**** Предоставленные записи
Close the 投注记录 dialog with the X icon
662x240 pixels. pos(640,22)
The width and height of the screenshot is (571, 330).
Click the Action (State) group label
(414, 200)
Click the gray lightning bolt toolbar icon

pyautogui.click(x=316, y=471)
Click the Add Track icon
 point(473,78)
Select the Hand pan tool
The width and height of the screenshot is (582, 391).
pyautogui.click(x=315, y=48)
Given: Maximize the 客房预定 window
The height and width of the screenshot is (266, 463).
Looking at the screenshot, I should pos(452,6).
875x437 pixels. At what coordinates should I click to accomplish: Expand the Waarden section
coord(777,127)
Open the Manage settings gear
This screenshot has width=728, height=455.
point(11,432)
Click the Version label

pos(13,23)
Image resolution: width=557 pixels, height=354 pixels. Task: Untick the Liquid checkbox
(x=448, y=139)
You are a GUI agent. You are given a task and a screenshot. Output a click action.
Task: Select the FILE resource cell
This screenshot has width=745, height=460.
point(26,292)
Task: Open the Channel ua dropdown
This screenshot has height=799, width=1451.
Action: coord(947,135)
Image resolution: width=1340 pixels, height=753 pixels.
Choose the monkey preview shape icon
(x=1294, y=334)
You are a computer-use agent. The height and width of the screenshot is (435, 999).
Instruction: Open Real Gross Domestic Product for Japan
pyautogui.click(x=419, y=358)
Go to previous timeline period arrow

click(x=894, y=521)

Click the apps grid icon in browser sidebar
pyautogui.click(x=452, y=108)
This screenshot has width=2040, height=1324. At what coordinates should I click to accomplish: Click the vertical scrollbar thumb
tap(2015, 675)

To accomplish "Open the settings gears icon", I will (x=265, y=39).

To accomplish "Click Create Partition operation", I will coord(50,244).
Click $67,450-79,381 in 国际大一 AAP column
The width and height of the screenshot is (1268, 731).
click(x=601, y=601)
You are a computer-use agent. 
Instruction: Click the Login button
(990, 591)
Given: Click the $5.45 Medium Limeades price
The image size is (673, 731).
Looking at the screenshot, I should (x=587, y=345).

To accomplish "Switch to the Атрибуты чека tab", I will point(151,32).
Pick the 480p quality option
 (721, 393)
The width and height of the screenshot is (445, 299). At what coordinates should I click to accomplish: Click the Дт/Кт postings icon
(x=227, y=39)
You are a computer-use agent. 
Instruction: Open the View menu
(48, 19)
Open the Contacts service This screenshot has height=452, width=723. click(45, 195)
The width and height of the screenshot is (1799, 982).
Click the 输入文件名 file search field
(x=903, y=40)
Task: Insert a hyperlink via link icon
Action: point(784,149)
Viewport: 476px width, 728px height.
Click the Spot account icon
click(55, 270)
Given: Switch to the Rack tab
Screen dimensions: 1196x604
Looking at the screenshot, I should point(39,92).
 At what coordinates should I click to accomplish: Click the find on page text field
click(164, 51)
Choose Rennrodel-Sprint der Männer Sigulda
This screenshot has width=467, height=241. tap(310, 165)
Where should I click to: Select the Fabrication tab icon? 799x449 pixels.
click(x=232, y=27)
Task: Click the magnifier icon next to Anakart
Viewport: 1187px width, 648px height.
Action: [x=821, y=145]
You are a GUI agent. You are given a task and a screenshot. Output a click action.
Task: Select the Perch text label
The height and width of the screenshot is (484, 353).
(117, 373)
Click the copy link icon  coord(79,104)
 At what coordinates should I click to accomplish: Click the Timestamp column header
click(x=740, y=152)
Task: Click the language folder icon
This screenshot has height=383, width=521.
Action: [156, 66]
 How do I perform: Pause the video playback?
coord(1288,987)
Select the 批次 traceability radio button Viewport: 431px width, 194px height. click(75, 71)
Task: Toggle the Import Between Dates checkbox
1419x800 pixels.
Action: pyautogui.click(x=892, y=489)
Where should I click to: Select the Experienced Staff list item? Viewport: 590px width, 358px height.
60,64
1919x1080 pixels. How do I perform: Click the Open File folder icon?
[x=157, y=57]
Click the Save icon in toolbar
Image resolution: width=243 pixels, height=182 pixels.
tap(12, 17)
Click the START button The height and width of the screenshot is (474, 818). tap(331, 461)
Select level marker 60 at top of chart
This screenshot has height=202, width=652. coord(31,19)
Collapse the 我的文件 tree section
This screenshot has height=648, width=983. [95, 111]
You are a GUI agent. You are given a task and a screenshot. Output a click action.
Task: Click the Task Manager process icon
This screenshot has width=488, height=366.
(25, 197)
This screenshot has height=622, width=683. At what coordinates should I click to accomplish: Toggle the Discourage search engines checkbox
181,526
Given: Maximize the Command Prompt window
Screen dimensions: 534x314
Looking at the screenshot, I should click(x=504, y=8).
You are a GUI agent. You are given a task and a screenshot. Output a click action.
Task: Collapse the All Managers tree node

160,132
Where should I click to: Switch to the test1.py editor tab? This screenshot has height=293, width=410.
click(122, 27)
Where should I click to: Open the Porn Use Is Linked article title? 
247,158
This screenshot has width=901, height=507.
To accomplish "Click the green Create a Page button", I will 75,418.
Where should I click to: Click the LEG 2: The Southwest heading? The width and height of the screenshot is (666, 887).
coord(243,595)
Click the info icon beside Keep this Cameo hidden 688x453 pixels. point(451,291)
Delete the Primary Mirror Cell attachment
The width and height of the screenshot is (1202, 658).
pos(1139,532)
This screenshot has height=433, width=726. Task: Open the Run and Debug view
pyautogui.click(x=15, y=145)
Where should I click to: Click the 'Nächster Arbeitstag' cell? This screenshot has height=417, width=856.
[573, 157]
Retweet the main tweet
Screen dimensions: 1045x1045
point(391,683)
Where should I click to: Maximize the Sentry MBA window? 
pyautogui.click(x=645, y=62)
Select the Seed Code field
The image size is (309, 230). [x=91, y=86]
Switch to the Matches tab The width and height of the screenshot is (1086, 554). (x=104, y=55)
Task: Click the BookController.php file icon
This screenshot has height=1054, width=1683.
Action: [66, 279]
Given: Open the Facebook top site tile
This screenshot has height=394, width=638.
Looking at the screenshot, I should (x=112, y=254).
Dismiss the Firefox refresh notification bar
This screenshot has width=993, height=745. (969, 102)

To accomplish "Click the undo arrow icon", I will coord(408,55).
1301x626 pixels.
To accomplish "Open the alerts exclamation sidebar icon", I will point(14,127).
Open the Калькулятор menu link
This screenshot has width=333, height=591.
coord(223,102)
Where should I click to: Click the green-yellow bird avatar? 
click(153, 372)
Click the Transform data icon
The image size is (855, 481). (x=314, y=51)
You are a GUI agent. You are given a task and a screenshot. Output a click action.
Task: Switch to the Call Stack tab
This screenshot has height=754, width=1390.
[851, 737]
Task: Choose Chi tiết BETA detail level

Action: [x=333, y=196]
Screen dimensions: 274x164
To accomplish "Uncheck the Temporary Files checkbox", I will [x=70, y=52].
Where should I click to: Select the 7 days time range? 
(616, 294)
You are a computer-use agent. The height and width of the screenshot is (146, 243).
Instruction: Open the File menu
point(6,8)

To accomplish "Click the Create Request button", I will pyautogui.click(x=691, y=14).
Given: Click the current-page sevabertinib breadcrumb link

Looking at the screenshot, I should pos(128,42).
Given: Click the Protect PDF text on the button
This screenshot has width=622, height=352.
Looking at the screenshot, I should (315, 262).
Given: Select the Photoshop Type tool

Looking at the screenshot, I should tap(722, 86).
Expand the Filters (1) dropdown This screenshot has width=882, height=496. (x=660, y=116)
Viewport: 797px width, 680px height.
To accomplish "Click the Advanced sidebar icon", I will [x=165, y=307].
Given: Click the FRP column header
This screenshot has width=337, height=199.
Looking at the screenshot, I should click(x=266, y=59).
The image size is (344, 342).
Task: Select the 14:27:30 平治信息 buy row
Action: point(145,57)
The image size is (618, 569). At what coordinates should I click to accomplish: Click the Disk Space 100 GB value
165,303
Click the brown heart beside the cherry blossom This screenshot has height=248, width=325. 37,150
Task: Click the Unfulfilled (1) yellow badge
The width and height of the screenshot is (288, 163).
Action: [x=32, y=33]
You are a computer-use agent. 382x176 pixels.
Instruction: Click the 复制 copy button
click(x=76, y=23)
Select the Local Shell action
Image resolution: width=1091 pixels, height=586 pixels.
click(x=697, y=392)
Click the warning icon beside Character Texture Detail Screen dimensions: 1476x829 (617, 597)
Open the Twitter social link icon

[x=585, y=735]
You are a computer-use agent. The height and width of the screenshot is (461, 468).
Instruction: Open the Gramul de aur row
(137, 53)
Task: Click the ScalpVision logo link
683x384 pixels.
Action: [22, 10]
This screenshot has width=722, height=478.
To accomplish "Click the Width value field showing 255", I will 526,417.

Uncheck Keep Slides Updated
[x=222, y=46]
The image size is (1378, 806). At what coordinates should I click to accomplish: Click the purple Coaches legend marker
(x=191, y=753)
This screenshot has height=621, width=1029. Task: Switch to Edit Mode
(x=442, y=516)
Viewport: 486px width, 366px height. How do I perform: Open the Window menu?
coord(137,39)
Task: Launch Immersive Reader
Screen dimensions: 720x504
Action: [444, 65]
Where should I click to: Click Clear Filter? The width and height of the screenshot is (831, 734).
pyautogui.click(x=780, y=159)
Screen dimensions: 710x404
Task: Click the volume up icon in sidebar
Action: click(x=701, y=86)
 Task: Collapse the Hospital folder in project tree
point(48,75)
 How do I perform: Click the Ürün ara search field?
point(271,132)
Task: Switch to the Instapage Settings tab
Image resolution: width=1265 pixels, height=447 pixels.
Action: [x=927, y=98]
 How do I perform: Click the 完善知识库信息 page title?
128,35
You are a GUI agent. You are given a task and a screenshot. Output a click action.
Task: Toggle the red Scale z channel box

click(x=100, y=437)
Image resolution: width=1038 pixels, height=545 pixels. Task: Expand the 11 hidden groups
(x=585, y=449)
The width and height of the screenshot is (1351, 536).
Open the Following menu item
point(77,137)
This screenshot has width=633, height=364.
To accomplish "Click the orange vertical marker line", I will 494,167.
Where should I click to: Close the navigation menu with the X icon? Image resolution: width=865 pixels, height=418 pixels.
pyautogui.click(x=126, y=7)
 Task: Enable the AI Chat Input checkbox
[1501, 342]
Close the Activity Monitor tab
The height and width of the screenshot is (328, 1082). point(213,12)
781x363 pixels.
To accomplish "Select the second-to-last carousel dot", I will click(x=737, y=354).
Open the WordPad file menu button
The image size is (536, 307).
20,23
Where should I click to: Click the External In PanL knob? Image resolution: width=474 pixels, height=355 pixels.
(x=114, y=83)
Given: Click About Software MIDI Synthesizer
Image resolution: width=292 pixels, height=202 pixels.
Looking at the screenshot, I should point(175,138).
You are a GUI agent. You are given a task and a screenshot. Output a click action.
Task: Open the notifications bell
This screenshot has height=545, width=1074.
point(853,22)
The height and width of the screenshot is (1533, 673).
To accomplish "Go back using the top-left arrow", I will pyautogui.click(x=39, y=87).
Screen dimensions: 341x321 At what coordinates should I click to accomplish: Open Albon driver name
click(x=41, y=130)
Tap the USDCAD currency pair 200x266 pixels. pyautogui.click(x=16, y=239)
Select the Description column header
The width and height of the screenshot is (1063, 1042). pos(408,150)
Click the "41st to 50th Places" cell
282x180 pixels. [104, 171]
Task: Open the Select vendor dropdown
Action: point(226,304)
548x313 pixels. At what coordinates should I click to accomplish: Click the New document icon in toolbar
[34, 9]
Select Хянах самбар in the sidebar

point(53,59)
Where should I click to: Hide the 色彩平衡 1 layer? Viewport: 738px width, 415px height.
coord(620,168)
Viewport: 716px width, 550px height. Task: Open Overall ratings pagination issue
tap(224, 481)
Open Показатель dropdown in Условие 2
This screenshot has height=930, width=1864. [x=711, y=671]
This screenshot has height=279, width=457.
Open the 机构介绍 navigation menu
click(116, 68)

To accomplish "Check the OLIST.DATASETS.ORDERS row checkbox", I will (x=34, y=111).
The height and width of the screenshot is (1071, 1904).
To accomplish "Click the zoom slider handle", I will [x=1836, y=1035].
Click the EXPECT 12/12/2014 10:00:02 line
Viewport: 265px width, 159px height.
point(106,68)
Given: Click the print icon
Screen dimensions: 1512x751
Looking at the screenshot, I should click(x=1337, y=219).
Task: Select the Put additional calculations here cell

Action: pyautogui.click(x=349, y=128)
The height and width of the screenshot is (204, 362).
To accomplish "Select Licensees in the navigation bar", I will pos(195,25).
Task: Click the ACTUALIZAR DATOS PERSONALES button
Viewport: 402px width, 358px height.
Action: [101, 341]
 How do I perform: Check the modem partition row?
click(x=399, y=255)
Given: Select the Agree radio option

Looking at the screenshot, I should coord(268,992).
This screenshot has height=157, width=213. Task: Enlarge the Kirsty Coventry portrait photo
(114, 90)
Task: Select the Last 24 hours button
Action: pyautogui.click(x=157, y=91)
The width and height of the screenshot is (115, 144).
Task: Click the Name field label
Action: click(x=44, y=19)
********
**Задание**:
Выведите строки без изменений, начиная со строки, в которой есть "Open Показатель dropdown in Условие 2", и заканчивая строкой, в которой есть "Looking at the screenshot, I should coord(268,992).", включая обе эти строки.

**Ответ**:
Open Показатель dropdown in Условие 2
This screenshot has height=930, width=1864. [x=711, y=671]
This screenshot has height=279, width=457.
Open the 机构介绍 navigation menu
click(116, 68)

To accomplish "Check the OLIST.DATASETS.ORDERS row checkbox", I will (x=34, y=111).
The height and width of the screenshot is (1071, 1904).
To accomplish "Click the zoom slider handle", I will [x=1836, y=1035].
Click the EXPECT 12/12/2014 10:00:02 line
Viewport: 265px width, 159px height.
point(106,68)
Given: Click the print icon
Screen dimensions: 1512x751
Looking at the screenshot, I should click(x=1337, y=219).
Task: Select the Put additional calculations here cell

Action: pyautogui.click(x=349, y=128)
The height and width of the screenshot is (204, 362).
To accomplish "Select Licensees in the navigation bar", I will pos(195,25).
Task: Click the ACTUALIZAR DATOS PERSONALES button
Viewport: 402px width, 358px height.
Action: [101, 341]
 How do I perform: Check the modem partition row?
click(x=399, y=255)
Given: Select the Agree radio option

Looking at the screenshot, I should coord(268,992).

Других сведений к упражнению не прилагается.